In the records, from the line with "Identify the location of text" to the line with "(671, 219).", swap "Book Selector" for "Book Picker". Reproduce only those lines, with nothing else altered.

* Begin Data for this task *

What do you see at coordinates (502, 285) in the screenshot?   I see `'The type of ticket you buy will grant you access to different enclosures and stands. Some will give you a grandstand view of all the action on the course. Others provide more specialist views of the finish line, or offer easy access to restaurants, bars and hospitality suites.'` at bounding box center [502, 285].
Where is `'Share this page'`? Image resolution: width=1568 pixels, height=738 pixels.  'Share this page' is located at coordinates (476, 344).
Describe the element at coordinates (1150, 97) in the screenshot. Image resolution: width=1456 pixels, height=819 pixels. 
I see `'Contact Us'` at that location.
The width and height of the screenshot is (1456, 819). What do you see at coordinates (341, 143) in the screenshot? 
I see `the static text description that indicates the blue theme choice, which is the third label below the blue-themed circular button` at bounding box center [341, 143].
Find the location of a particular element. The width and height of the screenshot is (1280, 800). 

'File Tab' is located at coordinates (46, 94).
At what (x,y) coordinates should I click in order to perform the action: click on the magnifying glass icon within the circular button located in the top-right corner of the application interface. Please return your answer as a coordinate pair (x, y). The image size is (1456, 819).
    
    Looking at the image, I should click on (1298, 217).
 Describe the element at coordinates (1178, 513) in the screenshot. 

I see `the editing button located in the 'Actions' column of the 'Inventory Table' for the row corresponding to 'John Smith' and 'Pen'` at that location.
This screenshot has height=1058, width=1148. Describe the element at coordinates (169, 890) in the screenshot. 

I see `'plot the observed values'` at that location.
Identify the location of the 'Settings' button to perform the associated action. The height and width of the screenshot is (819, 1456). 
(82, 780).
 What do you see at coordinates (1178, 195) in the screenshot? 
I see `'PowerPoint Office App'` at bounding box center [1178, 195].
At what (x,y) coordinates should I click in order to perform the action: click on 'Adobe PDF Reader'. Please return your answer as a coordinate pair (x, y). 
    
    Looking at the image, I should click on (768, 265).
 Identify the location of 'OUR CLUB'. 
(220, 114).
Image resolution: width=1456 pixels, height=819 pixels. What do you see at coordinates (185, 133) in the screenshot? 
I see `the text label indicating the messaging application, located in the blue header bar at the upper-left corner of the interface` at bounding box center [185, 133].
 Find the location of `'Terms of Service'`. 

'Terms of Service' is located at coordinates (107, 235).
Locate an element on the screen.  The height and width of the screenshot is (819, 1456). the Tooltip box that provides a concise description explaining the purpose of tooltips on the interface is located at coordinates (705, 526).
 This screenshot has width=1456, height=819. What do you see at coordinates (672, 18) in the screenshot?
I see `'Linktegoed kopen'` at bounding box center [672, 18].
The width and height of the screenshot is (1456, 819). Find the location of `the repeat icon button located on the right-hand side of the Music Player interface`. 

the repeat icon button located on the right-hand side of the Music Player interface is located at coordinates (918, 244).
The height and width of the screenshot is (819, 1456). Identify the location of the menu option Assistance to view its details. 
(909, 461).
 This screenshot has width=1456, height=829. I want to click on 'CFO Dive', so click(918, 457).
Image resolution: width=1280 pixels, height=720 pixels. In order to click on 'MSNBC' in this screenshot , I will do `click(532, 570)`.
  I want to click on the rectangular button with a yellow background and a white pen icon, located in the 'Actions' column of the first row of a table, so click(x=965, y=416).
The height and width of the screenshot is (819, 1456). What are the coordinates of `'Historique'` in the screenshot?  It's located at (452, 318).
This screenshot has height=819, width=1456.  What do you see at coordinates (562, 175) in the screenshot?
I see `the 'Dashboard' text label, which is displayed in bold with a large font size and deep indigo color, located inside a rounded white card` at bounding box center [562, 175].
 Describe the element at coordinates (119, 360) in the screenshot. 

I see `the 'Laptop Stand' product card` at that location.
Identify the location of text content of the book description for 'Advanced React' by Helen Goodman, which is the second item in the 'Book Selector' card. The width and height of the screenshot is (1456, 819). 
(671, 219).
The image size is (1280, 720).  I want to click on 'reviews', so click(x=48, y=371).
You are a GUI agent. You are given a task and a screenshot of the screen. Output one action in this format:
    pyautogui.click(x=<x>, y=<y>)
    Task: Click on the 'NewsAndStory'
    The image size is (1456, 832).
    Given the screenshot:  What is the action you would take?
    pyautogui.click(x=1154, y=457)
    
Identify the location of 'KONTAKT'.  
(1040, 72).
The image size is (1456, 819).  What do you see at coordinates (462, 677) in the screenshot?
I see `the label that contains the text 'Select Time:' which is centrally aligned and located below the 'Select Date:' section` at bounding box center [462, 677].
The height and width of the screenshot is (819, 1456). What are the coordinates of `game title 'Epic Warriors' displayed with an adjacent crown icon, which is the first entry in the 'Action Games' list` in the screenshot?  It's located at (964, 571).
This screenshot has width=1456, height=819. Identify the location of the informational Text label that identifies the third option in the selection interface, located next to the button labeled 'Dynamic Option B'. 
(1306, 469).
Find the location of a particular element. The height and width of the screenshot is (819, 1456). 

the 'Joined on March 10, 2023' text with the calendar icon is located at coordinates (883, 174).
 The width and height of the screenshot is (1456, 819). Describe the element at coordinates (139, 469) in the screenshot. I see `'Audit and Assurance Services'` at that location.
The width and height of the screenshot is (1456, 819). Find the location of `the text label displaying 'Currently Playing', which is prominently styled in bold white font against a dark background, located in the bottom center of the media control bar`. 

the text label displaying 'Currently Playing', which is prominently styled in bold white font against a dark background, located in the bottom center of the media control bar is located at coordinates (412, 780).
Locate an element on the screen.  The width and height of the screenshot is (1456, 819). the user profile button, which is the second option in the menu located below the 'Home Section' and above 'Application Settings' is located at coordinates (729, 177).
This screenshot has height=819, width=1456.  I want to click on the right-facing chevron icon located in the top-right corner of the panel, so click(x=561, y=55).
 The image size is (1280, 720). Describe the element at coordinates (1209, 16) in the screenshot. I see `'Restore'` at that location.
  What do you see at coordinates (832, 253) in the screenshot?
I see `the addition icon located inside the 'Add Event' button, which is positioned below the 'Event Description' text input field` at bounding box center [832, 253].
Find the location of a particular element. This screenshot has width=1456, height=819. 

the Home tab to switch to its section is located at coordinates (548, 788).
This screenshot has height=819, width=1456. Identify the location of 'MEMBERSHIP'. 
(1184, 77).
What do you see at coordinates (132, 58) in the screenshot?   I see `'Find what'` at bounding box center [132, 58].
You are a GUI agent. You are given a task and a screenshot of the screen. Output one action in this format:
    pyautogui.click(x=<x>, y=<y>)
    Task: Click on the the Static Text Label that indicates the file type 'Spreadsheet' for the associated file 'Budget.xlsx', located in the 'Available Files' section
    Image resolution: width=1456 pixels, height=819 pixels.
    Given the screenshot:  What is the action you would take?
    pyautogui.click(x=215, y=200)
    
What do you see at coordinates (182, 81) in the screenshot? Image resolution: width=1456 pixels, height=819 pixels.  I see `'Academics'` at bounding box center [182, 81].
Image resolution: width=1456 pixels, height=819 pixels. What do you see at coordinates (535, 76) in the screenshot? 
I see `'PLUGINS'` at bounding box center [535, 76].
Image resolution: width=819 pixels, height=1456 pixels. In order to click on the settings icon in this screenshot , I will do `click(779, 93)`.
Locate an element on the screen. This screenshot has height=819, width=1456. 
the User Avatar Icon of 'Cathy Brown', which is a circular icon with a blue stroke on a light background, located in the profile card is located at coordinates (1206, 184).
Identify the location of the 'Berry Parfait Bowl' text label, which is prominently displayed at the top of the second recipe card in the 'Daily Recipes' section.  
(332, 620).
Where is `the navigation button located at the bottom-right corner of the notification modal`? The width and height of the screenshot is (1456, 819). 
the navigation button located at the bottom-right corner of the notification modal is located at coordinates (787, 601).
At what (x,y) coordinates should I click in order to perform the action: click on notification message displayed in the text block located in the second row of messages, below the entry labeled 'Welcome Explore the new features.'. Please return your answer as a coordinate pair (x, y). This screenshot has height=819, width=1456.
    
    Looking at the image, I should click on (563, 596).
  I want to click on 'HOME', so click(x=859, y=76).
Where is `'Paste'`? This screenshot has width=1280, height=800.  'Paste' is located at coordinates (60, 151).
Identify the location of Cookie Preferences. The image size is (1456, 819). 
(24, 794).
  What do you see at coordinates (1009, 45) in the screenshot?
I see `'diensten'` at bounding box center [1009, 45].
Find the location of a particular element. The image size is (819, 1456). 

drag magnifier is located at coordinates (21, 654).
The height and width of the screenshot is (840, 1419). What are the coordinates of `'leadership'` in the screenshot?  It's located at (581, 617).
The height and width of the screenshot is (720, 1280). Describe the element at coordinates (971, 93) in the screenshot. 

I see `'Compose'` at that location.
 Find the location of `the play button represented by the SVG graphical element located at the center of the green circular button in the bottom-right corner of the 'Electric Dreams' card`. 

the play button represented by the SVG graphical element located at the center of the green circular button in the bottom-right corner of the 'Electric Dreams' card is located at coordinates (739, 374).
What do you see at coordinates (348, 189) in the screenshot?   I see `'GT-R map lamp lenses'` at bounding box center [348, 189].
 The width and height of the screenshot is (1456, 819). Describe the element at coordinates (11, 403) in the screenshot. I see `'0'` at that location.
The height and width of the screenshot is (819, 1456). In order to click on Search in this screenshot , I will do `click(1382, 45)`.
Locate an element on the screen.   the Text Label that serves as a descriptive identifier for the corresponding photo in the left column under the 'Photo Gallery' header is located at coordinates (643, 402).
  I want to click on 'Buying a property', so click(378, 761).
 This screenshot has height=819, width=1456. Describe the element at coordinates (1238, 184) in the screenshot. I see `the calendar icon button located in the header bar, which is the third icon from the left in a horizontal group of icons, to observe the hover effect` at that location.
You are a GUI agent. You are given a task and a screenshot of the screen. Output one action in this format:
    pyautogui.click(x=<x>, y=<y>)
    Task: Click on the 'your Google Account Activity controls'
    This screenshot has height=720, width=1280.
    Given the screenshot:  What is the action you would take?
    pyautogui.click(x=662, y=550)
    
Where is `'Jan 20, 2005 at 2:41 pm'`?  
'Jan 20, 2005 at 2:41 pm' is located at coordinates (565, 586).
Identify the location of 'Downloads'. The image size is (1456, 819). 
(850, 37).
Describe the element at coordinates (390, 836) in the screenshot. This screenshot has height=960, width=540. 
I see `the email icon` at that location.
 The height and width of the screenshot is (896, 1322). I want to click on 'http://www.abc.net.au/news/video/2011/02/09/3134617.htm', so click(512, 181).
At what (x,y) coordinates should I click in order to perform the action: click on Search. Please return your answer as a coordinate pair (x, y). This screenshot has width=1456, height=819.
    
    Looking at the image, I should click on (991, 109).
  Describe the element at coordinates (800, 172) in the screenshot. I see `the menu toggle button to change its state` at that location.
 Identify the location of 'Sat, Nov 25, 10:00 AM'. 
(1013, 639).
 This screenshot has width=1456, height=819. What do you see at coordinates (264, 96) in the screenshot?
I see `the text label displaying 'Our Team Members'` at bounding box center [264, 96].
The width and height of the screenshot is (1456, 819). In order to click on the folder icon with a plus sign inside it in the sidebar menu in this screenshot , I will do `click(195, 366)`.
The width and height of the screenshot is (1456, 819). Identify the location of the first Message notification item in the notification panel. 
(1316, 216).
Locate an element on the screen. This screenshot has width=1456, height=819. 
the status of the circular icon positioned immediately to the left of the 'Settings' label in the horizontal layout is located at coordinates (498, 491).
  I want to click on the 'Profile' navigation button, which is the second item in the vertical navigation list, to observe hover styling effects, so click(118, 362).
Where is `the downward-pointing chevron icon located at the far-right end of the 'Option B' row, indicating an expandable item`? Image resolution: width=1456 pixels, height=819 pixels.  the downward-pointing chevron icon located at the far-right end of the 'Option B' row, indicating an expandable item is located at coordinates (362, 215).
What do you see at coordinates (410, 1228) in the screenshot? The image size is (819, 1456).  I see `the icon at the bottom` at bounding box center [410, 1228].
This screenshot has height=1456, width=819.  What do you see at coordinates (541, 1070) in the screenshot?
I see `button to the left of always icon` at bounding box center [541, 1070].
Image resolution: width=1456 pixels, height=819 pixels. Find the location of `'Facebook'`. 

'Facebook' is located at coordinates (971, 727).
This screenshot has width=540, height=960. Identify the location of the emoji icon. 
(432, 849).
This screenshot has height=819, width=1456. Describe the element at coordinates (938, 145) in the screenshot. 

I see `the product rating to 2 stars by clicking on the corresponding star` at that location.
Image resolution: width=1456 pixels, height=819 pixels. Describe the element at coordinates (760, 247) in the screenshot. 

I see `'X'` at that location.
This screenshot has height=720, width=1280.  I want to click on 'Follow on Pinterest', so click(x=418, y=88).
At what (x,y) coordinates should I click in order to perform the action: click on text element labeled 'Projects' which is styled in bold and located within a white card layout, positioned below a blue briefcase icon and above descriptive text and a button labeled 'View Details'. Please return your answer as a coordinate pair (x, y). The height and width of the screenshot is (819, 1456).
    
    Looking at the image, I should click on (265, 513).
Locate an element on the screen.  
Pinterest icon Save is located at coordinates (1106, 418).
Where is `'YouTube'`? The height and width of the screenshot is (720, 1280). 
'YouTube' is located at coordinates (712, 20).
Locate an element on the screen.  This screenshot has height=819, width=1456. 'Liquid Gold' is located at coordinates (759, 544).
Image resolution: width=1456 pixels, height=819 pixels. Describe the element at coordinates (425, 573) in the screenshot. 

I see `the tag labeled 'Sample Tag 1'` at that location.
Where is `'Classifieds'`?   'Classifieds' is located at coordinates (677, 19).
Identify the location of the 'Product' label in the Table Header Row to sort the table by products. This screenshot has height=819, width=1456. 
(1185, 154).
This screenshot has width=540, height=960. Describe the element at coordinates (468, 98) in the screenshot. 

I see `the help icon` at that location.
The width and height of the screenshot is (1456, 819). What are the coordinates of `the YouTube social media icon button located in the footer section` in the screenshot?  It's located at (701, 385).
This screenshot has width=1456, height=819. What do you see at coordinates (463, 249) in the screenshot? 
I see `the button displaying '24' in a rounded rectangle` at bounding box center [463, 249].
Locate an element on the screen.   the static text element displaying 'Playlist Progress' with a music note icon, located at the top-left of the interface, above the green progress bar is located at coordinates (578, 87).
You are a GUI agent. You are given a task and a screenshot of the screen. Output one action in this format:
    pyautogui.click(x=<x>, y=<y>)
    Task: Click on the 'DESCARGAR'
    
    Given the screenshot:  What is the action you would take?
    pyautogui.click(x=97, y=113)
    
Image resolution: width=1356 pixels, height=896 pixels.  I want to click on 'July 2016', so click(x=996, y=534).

* End Data for this task *

▶ [Problem solution]:
Identify the location of text content of the book description for 'Advanced React' by Helen Goodman, which is the second item in the 'Book Picker' card. The width and height of the screenshot is (1456, 819). 
(671, 219).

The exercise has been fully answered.